Стенограммы обсуждения не вели, а жаль.
Так или иначе, публичные представления были разрешены. Премьеру «Праздника примирения» сыграли через день, 15 ноября, ею студия официально открыла сезон. Впервые билеты продавались в кассе.
«Что же это, так сказать, новый театр, дающий регулярные спектакли? – спрашиваю у Константина Сергеевича»[159].
Если «Гибель „Надежды“», как мы рискнули сказать, становилась для Станиславского закладкой предположенного им театра, и был уже в блокноте К. С. записан его состав («Будущая труппа»), то в вечер премьеры «Праздника примирения» на вопрос: «Что же это, новый театр?» – Станиславский отвечал: «Нет…»

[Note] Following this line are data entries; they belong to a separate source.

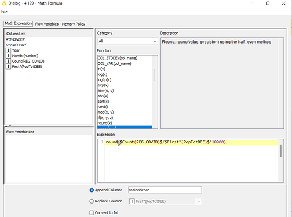Screen dimensions: 292x217
Task: Select ROWINDEX in the column list
Action: 16,39
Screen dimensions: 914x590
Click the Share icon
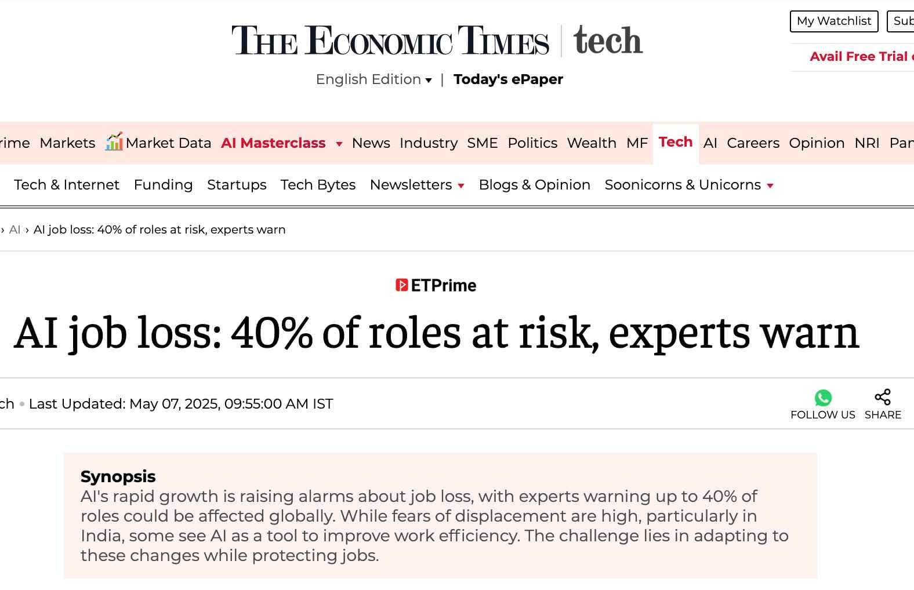click(x=883, y=397)
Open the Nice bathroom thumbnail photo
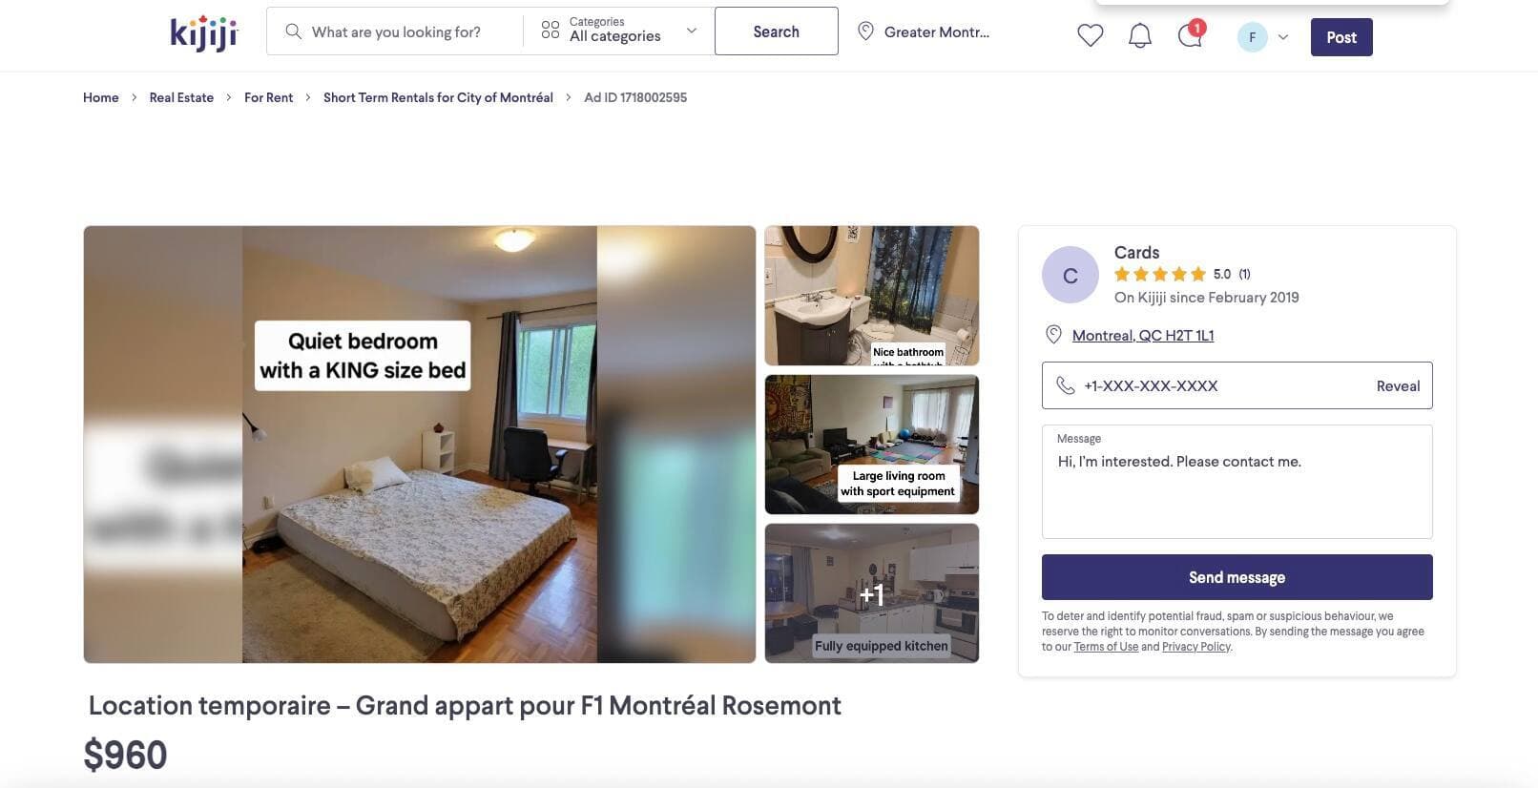 coord(872,296)
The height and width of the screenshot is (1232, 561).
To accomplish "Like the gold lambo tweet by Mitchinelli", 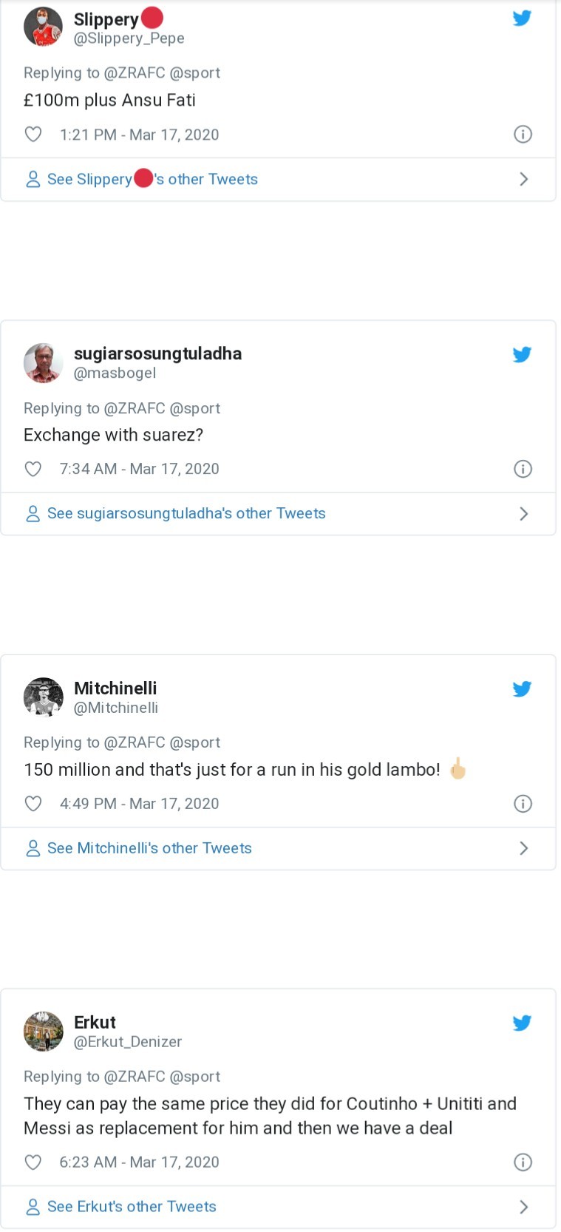I will point(33,804).
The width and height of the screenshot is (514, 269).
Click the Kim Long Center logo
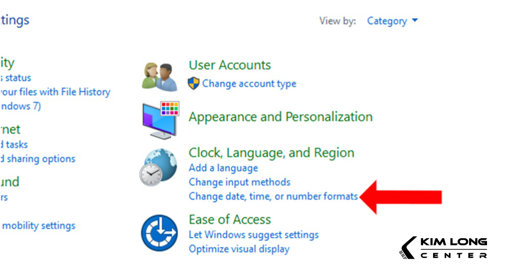pyautogui.click(x=443, y=248)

После «нет» не поставлено точки. «– Это новый театр? – Нет, это проба».
Странно бы подменять собеседника К. С., задававшего свои вопросы в вечер 15 ноября 1913 года, уточнять за него: проба того театра, который вами задуман, или проба театра другого, не только от Московского Художественного, но и от вашего замысла обособляющегося?
«Это – проба. Ищут, разучивают. Что более или менее удалось – покажут».
Глаголы в третьем лице множественного числа. То есть не мы (я в том числе) ищем и покажем, ищут и покажут они.
Тут можно усмотреть один из первых сигналов отчужденности Станиславского от Студии. Но не стоит столько навешивать на одну строчку. Мало ли как мог записать журналист.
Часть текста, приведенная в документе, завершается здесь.